Abundant evidence has accumulated over the past several decades showing that natural selection can cause evolutionary change in just a few generations (6, 7). Several cases of contemporary evolution implicate climate change as a selective agent, using two general protocols. The first compares contemporary and previous data on natural populations. This approach has shown shifts over the past few decades in the frequencies of climate-associated isozyme alleles and chromosome inversions across latitudinal gradients in Drosophila (8–10). Similarly, pitcher plant mosquitoes from northern latitudes, where growing seasons have lengthened, now enter winter diapause at shorter photoperiods than they did in the 1970s, while more southern populations remain unchanged (11). The second protocol involves monitoring individuals in natural populations and inferring genetically based changes from the phenotypic resemblance between descendants and ancestors. This method has demonstrated a genetic shift toward earlier parturition dates in red squirrels over the 1990s after increased artic spring temperatures (12) and showed shifts in beak morphology of Darwin's finches after drought changed food availability (13). These two general approaches provide convincing evidence for evolution by showing temporal changes in gene frequencies or phenotypes. However, by necessity, these methods evaluate ancestral and descendant generations at different times and under potentially nonidentical conditions, and so some important questions on the adaptive nature and genetic basis of these changes cannot be fully addressed.
We used a third experimental approach applicable to any species that can be stored in a dormant state. This approach compares phenotypic and fitness values of ancestral, descendant, and ancestral×descendant hybrid genotypes grown simultaneously under conditions that mimic the pre- and postchange environments. This method has several advantages. Ancestors and descendants are reared together under the same controlled conditions so that phenotypic differences between ancestors and descendants can be partitioned into components due to genetic change and due to phenotypic plasticity. By simulating pre- and postchange conditions and measuring fitness in both environments, it is possible to determine whether the descendant genotypes are better adapted to novel conditions, or, conversely, that they have lost adaptation to past conditions. The construction of hybrid lines provides information on the genetic basis and architecture of trait changes, allowing phenotypic shifts to be partitioned into additive versus dominant gene effects (14). This approach thus combines the logic of the reciprocal transplant (15) and the line cross (14) experimental protocols, which have explored evolutionary divergence between populations, to investigate evolutionary changes within populations. Previous studies have compared ancestors and descendants (without hybrids) to demonstrate the evolutionary response of Escherichia coli to elevated temperature in the laboratory (16) and in natural populations of Daphnia to study adaptation to water pollution (17). We used this general protocol to examine changes in phenology after drought.

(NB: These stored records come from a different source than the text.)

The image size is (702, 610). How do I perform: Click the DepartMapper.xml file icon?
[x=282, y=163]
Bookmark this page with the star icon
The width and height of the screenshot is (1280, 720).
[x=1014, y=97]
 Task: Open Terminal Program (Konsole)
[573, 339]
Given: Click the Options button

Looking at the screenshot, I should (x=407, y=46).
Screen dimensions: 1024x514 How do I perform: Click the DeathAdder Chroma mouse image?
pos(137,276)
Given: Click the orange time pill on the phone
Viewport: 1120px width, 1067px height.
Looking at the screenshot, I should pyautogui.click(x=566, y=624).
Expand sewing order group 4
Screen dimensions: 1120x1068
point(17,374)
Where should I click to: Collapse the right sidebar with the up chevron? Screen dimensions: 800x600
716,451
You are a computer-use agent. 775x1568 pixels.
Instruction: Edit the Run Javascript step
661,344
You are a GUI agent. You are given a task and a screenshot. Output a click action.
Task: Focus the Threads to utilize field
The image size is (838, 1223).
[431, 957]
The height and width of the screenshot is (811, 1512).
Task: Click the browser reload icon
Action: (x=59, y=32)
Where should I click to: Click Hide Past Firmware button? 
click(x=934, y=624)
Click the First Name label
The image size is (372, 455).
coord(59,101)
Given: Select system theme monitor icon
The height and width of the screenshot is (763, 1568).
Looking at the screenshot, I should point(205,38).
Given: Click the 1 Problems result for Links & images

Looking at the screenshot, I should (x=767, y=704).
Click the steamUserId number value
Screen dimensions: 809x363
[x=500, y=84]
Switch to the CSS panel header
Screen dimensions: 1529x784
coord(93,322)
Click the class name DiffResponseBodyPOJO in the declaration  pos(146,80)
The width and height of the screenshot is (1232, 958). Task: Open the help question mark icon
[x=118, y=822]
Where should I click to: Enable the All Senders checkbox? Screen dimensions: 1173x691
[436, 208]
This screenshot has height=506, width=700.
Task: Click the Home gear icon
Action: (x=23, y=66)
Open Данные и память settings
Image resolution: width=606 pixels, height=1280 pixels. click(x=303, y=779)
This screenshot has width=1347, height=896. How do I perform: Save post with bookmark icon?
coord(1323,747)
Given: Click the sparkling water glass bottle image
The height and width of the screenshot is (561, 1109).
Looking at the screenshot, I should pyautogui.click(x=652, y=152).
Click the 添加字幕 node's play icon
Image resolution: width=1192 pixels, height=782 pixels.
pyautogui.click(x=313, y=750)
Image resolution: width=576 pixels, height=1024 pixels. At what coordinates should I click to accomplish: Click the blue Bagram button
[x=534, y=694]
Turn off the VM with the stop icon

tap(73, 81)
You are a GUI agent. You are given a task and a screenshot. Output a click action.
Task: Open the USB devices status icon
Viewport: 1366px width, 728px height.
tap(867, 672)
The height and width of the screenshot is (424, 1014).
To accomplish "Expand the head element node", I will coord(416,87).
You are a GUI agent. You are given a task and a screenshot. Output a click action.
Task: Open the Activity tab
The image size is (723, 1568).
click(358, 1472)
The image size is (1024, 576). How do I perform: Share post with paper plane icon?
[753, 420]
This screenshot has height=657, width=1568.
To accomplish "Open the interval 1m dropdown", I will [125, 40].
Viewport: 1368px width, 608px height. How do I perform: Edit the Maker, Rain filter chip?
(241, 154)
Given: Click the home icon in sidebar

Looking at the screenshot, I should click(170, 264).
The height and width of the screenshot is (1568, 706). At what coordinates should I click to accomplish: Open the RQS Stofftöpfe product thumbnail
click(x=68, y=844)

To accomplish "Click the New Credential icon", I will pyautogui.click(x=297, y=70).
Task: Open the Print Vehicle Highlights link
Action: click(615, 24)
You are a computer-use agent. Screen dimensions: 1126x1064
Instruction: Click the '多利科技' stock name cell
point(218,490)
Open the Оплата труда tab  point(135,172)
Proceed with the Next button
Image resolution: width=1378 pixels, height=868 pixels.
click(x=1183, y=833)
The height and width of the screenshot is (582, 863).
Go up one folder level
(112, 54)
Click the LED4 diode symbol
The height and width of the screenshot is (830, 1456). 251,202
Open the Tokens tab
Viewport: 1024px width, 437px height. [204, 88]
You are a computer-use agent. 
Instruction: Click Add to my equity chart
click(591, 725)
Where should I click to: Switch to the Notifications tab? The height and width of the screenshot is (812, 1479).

We examined the evolutionary response of FT in field mustard, Brassica rapa L. (Brassicaceae), during a regional climate anomaly. We define FT as the number of days for a plant to go from germination to production of its first flower.
In southern California the growing season for B. rapa is normally terminated in late spring by the end of the rainy season. Winter rainfall data for an 11-year period at our study site indicate a switch from above average to below average precipitation (Fig. 1), leading to abbreviated growing seasons from 2000 to 2004. Although periodic precipitation patterns are common because of the influence of El Niño–Southern Oscillation cycles in this region, the series of dry years from 2000 to 2004 represents an extreme drought event (18, 19). Life history theory predicts that the optimal FT in annual plants will be shorter with shorter growing seasons (20, 21). This led to the prediction that the abbreviated growing seasons imposed by the extended drought would lead to the evolution of earlier FT in B. rapa.
Fortuitously, we collected B. rapa seed in 1997, before the drought, and then again in 2004 from two populations. The Newport Harbor (Dry Site) population occupies sandy, fast drying soils, whereas the population at San Joaquin Freshwater Marsh Reserve (Wet Site) occupies soils that retain moisture later into the growing season (22). A previous study (22) using field-collected seeds grown in the greenhouse showed earlier FT of Dry Site than Wet Site genotypes, supporting the evolutionary relationship between season length and FT. The same study also demonstrated significant selection pressure for earlier FT at both sites during drought.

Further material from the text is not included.